WORK TASK: Go through the entries below from the first line and transcribe each one exactly, ending with the line that contains "You are a computer-use".

DATA SUPPLIED:
>>>>
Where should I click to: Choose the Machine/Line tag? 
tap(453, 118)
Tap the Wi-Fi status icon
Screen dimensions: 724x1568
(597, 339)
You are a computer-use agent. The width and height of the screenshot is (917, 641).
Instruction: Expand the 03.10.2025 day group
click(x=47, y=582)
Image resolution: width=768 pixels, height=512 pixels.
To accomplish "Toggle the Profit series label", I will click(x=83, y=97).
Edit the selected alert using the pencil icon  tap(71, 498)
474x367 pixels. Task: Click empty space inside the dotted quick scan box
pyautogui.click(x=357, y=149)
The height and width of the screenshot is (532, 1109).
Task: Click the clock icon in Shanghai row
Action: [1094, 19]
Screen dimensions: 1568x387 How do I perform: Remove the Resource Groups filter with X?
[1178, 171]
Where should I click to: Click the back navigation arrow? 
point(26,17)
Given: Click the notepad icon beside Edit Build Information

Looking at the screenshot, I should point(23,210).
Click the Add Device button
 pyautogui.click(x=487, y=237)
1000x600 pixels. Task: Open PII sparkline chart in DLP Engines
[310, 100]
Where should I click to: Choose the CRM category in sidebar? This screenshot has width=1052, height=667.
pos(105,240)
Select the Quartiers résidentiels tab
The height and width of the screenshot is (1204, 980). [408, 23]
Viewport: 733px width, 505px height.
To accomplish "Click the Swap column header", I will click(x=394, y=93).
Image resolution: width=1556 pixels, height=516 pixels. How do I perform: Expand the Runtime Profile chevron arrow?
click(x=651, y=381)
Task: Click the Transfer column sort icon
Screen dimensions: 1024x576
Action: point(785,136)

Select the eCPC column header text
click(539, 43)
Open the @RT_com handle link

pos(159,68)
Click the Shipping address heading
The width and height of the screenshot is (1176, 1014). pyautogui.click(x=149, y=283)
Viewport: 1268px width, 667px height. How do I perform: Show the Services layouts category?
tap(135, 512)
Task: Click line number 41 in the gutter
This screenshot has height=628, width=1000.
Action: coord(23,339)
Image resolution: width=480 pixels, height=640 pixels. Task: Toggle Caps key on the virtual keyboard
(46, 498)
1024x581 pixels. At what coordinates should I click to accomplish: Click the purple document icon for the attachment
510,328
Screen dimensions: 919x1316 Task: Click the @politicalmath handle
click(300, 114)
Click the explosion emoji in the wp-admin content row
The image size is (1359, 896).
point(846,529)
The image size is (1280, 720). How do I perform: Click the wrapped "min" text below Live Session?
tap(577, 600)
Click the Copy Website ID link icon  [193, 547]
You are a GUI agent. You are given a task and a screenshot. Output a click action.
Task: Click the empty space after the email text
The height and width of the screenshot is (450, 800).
<<<<
WRITTEN RESPONSE:
Where should I click to: Choose the Machine/Line tag? 
tap(453, 118)
Tap the Wi-Fi status icon
Screen dimensions: 724x1568
(597, 339)
You are a computer-use agent. The width and height of the screenshot is (917, 641).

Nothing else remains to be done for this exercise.